Over half of voters say their top priority in Thursday’s election is Brexit. People like to sneer in response, pointing out that MEPs cannot implement Brexit or legislate for another referendum, but I reckon most voters know that the effect of their vote won’t be direct – for the majority, this is about sending a message to Westminster. Neither Theresa May nor Jeremy Corbyn want to talk about Brexit, however, making every election until the matter is settled (even if only temporarily) a nightmare. Of course the parties with the clearest positions on Brexit are doing well. But what should that mean for Labour?

Corbyn has shaped the Euro campaign around the idea that only Labour can defeat Nigel Farage and the far-right, swerving the subject of Brexit while choosing a theme that no Labour member would refuse to support. But for many members and much of the parliamentary party, that isn’t enough. Rachael Maskell, of the Love Socialism Hate Brexit grouping, has written for LabourList today setting out those exact thoughts: “Only a campaigning Labour Party can beat Farage and push back against his hard-right politics of fear.” By “campaigning”, she means campaigning for another referendum.

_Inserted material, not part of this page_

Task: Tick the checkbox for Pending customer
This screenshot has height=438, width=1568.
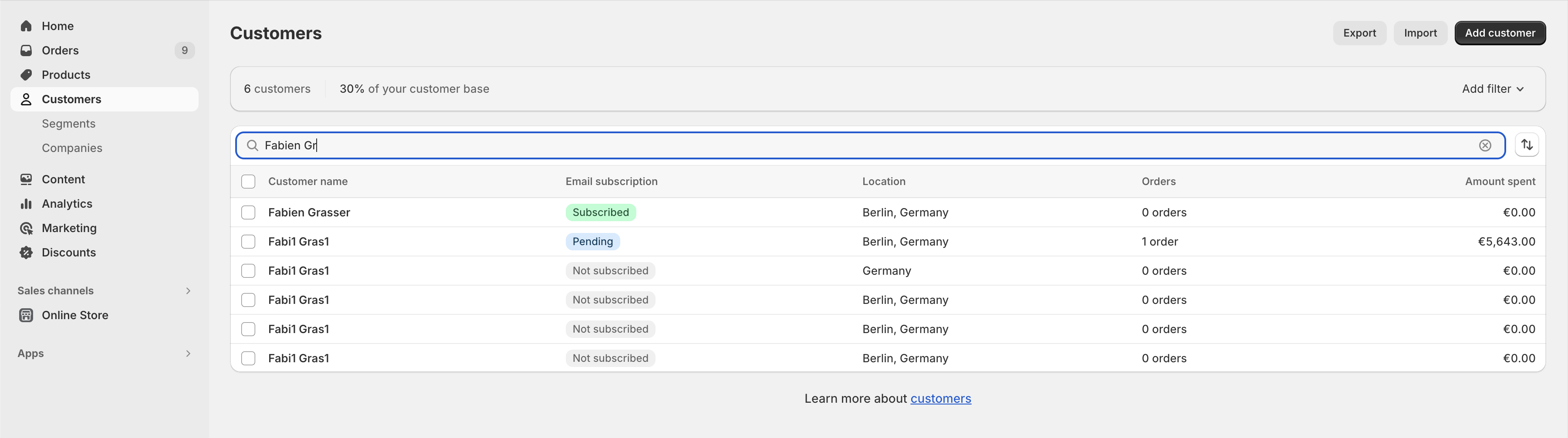Action: [x=248, y=242]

The current internal debate centres on whether Labour should move towards a more anti-Brexit position or make further efforts to deliver Brexit – a row that has been intensified by the recent success of Farage and his videos showing ex-Labour voters in ex-Labour heartlands welcoming his clear and seemingly reasonable message. The argument that Labour should not seek to overturn the 2016 result is set out in young activist Theo Freedman’s LabourList piece today: Labour risks losing its anti-establishment credentials and key electoral selling point, he says.

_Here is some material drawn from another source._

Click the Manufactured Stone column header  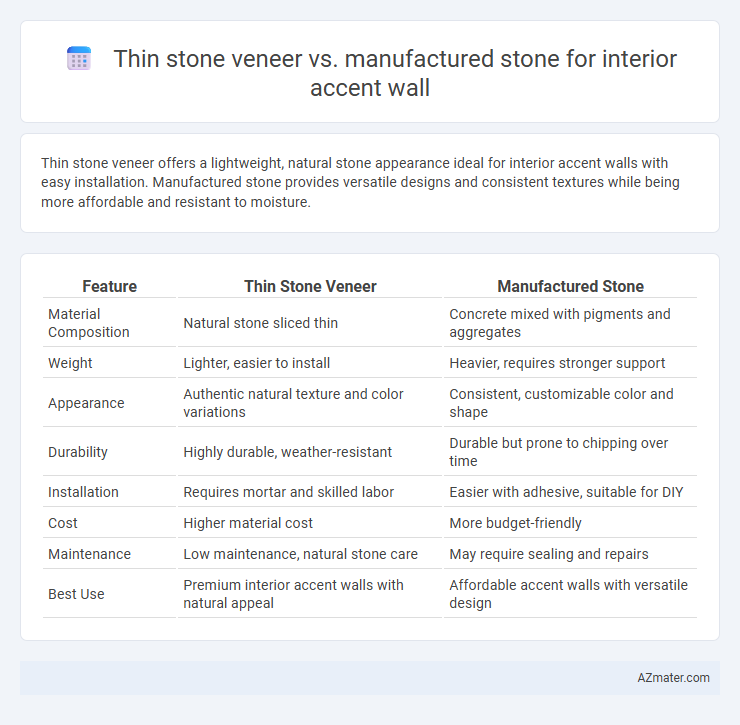tap(571, 287)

Which side is winning? Supporters of another referendum, particularly on the left, were excited by Corbyn’s Andrew Marr interview broadcast yesterday. “I want us to get a good deal and then let the public have a decision after that,” the leader said. Although spokespersons have in the past denied that Labour’s deal would need to be ‘ratified’ by a referendum, as a public vote would only be used to prevent a ‘bad Tory deal’ or no deal, Corbyn seemed to shift Labour’s position.

But it isn’t clear that this a positive development for PVers. The leader also suggested that May’s deal could not be put on a ballot paper as it’s been voted down so many times by MPs. And yet this has so far been considered far more doable than first securing Labour’s changes to the deal and second getting the Commons to demand another referendum. Perhaps the more encouraging news for advocates of free movement is that Corbyn said the principle would be up for negotiation when deciding the future UK-EU relationship, despite Labour’s 2017 manifesto declaring that FOM “will end when we leave the EU”.